The hiring process was extremely quick, which in hindsight should have been a red flag. For a role where you’re expected to build prospection from scratch, learn completely new sectors, and handle a large amount of recruitment (essentially doing a full TA role on your own), the interview process was surprisingly easy.
The first stage was with a TA who clearly didn’t fully understand the role and wasn’t able to explain it properly. Instead, the feedback felt very generic. Phrases like “you’ve done impressive work so far” sounded more like a scripted response than a real conversation. That first call is supposed to give you a clear scope of the role, but instead you’re simply pushed straight to the next stage. Honestly, all you need to do is speak clearly and know how to sell yourself.
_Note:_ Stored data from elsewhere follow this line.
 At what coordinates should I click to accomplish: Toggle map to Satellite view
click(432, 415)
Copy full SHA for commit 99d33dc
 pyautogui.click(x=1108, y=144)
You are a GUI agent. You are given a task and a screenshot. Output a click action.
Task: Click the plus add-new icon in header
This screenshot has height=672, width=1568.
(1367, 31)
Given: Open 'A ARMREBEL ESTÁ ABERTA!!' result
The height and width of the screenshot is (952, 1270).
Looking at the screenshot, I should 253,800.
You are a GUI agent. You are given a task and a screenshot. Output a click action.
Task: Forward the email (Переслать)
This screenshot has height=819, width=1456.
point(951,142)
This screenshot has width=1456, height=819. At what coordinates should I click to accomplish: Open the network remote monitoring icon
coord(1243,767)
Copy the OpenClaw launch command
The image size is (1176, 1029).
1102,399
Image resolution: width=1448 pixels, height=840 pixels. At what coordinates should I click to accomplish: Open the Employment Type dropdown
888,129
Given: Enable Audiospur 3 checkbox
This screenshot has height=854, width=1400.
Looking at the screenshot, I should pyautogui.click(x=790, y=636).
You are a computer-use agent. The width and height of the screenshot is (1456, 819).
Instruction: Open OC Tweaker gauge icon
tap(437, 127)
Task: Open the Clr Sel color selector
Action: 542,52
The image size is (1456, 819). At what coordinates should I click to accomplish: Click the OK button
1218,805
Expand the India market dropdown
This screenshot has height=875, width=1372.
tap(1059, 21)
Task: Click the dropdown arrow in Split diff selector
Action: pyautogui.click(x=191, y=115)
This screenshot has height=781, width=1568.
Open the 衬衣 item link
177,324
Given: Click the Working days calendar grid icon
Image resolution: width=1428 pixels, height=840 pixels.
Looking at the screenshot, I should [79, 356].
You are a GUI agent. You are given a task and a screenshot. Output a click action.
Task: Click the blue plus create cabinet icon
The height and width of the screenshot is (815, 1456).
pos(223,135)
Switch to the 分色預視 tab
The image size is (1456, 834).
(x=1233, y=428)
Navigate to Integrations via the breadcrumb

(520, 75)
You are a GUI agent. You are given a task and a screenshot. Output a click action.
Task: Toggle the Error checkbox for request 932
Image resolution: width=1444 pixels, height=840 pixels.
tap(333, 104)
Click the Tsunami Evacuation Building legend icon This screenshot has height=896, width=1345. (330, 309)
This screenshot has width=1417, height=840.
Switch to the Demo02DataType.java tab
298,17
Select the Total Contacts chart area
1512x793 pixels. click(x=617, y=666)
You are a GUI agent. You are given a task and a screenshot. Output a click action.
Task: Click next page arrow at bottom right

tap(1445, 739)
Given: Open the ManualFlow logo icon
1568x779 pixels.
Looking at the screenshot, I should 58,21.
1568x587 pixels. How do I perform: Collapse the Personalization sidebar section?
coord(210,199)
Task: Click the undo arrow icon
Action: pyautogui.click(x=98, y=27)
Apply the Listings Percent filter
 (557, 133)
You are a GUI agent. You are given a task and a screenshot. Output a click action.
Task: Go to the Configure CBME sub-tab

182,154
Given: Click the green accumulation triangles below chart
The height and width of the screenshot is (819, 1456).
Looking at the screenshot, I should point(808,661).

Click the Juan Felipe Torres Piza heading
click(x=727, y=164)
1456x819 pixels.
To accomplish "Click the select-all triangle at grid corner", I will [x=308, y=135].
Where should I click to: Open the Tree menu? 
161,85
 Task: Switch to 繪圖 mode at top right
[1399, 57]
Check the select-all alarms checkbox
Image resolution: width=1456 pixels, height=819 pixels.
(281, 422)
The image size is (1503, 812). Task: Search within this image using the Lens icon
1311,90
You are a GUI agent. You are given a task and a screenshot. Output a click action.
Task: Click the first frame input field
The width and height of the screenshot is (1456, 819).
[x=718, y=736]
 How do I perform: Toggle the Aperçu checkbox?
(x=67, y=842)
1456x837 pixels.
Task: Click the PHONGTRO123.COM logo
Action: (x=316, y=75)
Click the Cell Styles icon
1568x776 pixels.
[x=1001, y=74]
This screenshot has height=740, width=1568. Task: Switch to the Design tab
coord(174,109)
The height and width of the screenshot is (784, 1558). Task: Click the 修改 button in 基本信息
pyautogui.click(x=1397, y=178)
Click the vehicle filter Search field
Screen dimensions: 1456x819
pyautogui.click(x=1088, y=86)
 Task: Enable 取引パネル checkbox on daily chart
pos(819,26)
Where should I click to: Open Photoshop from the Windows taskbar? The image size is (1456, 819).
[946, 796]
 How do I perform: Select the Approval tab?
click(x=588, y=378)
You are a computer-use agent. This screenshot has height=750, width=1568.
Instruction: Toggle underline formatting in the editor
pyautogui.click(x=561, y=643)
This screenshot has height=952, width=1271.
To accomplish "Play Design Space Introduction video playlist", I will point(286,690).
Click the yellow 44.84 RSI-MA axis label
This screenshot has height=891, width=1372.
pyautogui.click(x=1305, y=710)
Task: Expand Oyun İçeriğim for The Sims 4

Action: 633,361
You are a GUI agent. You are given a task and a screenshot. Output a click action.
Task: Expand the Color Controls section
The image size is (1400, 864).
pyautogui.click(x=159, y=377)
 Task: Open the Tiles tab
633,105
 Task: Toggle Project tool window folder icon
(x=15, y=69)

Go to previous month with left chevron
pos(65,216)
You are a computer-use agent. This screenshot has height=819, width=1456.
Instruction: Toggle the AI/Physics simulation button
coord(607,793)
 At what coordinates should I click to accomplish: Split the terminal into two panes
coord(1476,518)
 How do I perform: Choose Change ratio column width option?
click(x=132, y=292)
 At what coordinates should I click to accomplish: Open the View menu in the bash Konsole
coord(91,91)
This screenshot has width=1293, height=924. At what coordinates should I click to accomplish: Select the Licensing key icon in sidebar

What I would strongly advise future candidates is to challenge them during the interview. Ask very specific questions: what are the actual targets? What does a typical day look like as a BM? What tools are used to build and manage a pipeline? Be very precise, because otherwise you won’t get clear answers. They say you’ll be building your pipeline, but you should ask what tools you will use, because there doesn’t seem to be a proper CRM or structured system in place.
The later stages are just as easy. There’s no real challenge, no case study, and only very basic questions that anyone with limited sales experience could handle. It feels like they’re not really looking to assess candidates properly, which makes sense if the intention isn’t to retain people long term.
What’s also surprising is that engineering knowledge isn’t required, even though it seems to be central to the job itself. When performance becomes difficult because those skills take time to learn, the blame falls entirely on you.
Overall, make sure you ask the right questions during the process, because what is described in the job description and what you actually end up doing may not match at all.